─── Data rows

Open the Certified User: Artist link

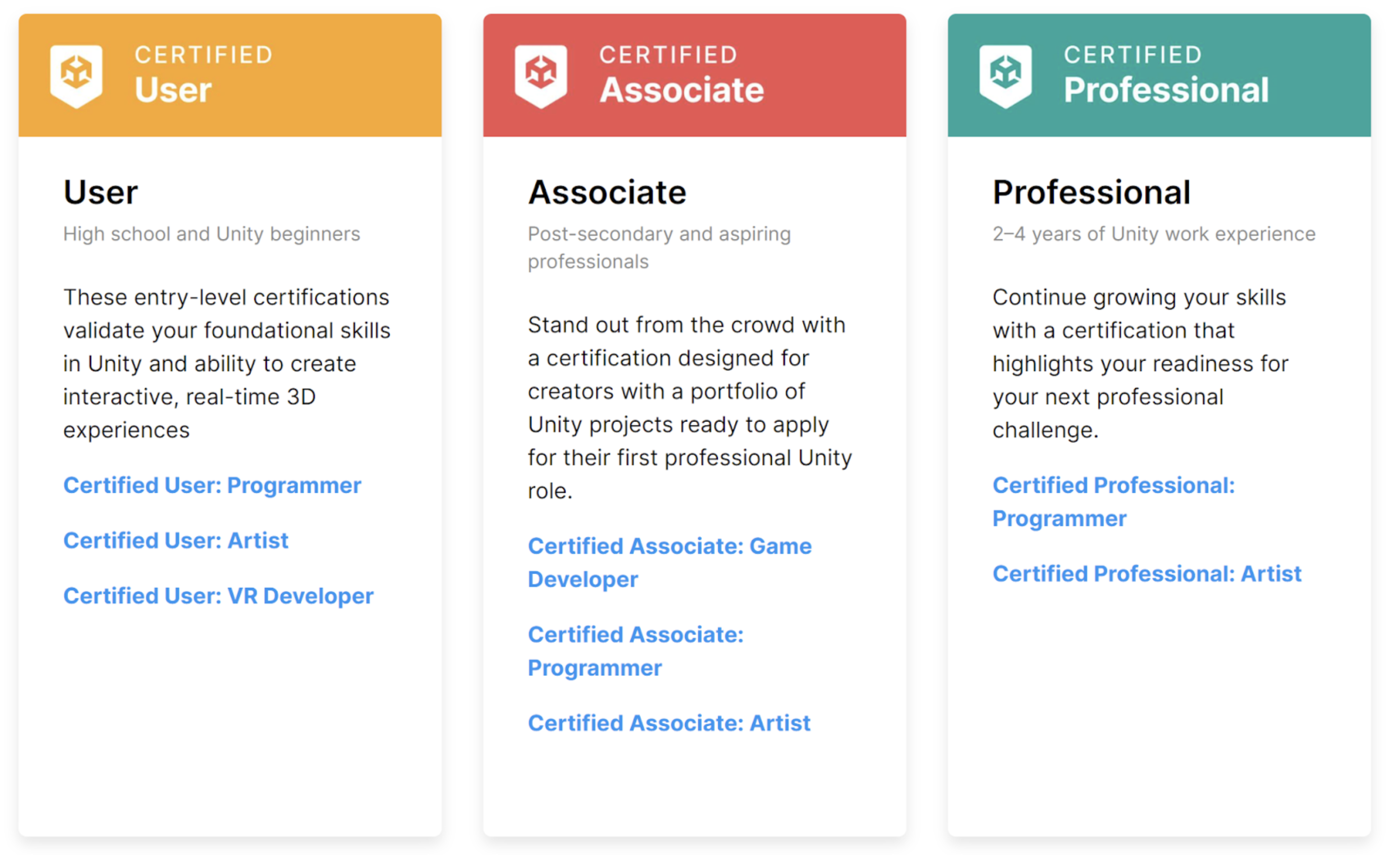176,541
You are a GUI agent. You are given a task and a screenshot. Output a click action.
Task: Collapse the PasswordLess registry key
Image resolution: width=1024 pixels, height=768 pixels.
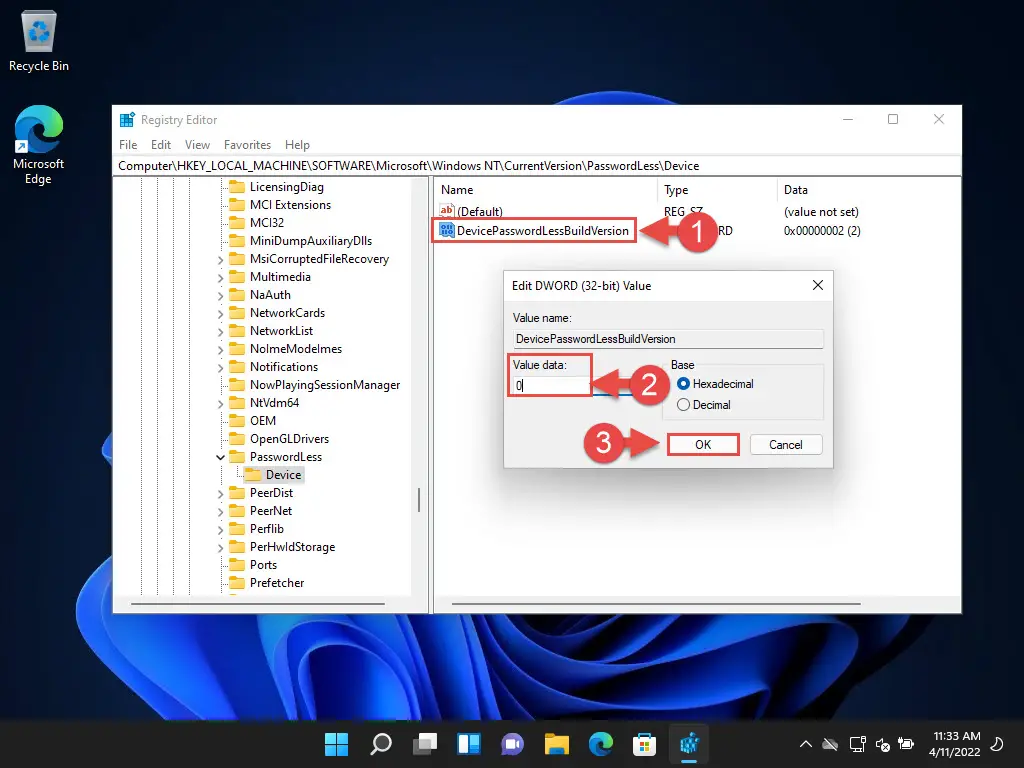(x=221, y=457)
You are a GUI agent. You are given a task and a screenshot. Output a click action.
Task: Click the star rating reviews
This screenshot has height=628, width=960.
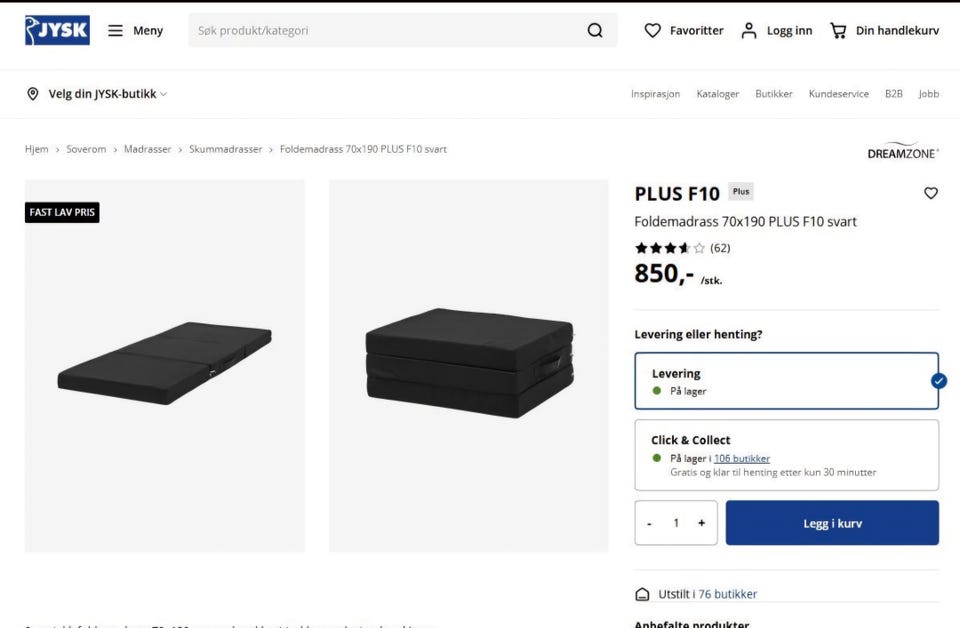[670, 248]
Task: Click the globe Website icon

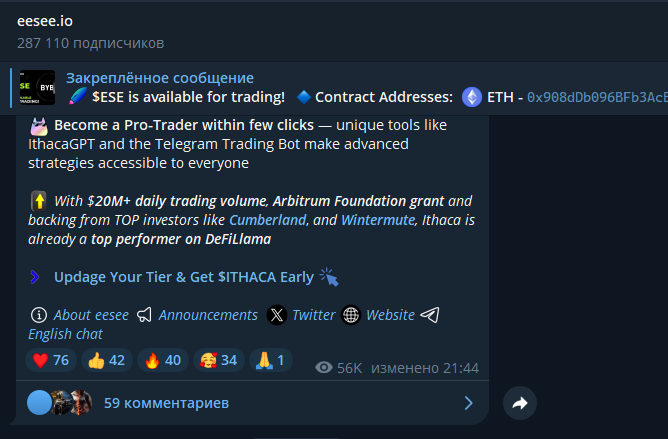Action: tap(351, 315)
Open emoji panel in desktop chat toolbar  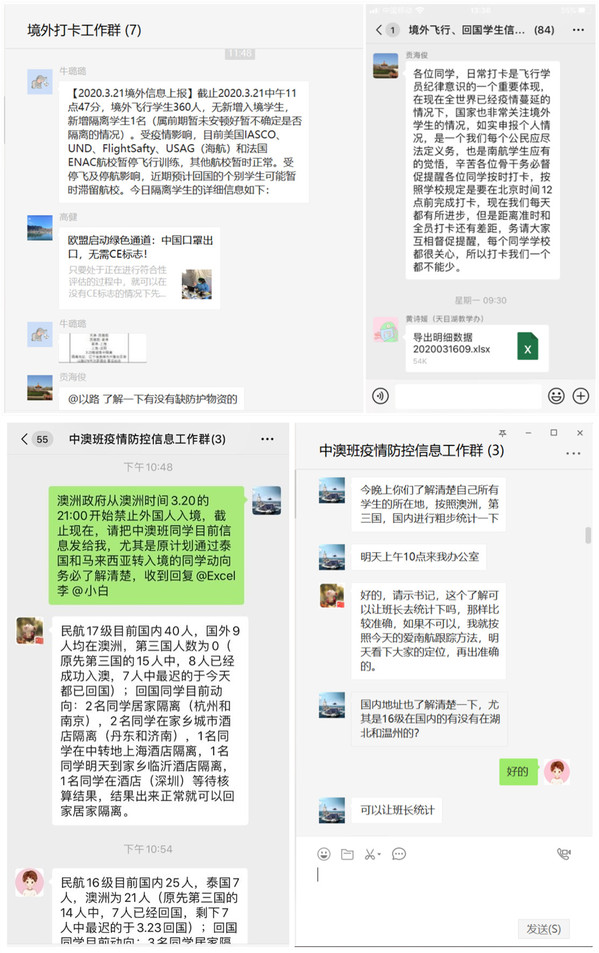click(x=324, y=854)
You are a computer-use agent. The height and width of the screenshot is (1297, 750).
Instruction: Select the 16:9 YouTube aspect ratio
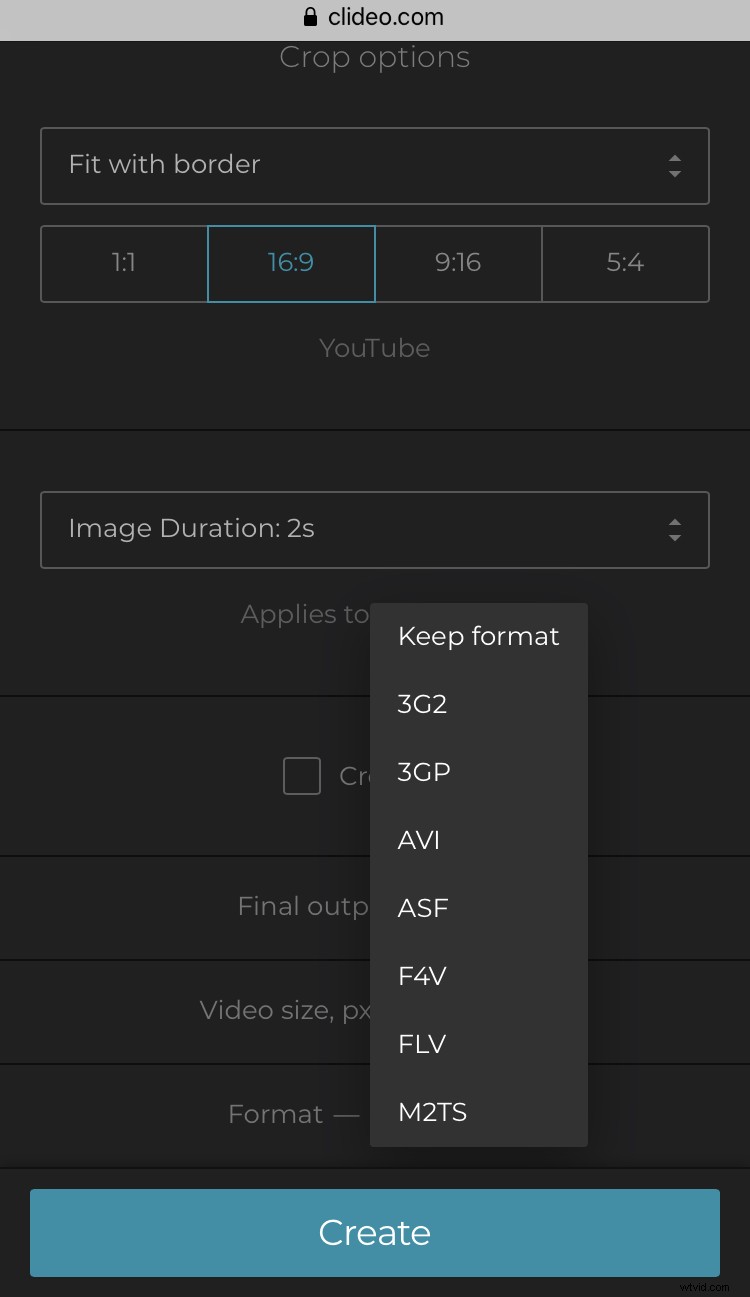click(291, 263)
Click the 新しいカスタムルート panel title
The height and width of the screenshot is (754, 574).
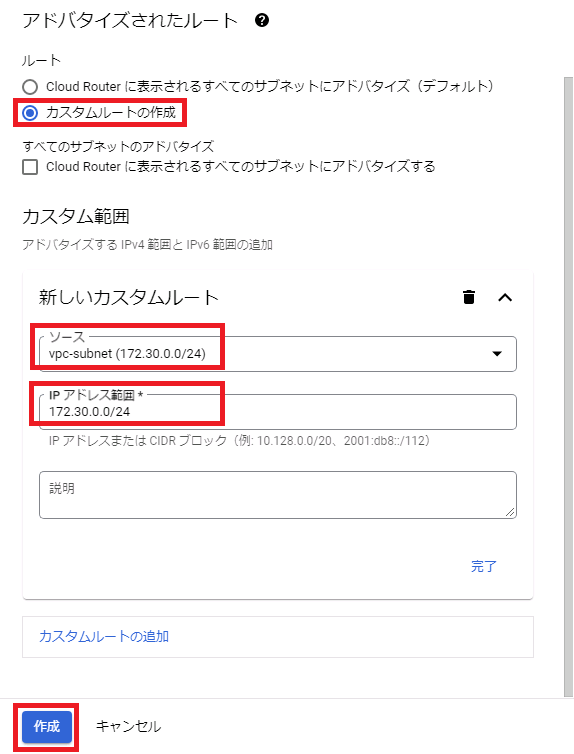128,298
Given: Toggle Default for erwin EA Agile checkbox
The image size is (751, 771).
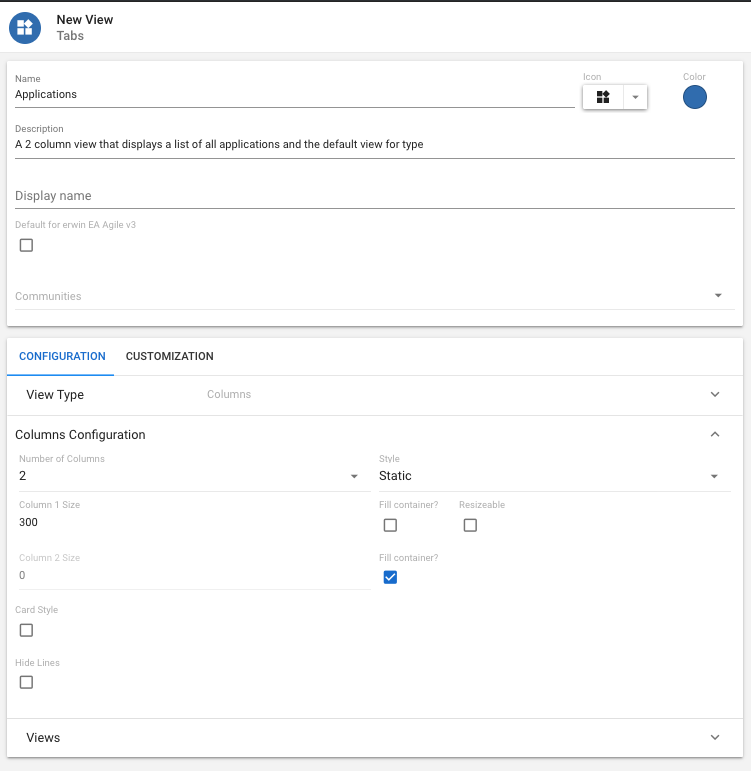Looking at the screenshot, I should pyautogui.click(x=27, y=245).
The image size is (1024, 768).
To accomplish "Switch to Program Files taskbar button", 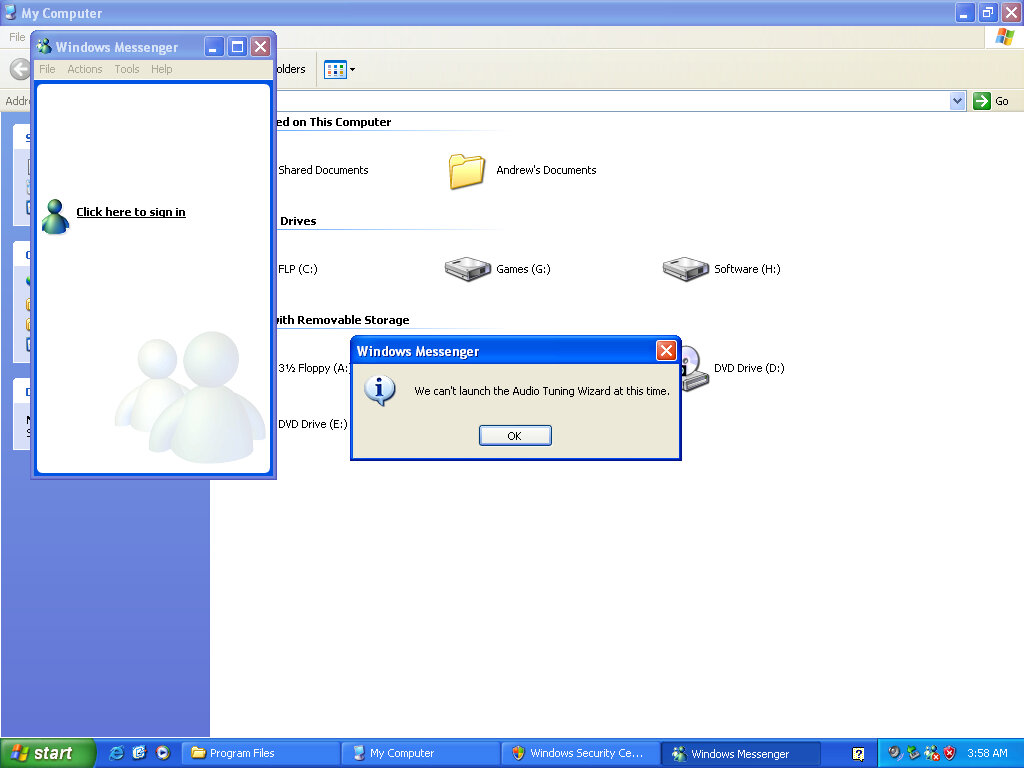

──────

◆ **Request**: Count the lines of the rows above that contain the string "size". Give only the number.

◆ **Exercise result**: 2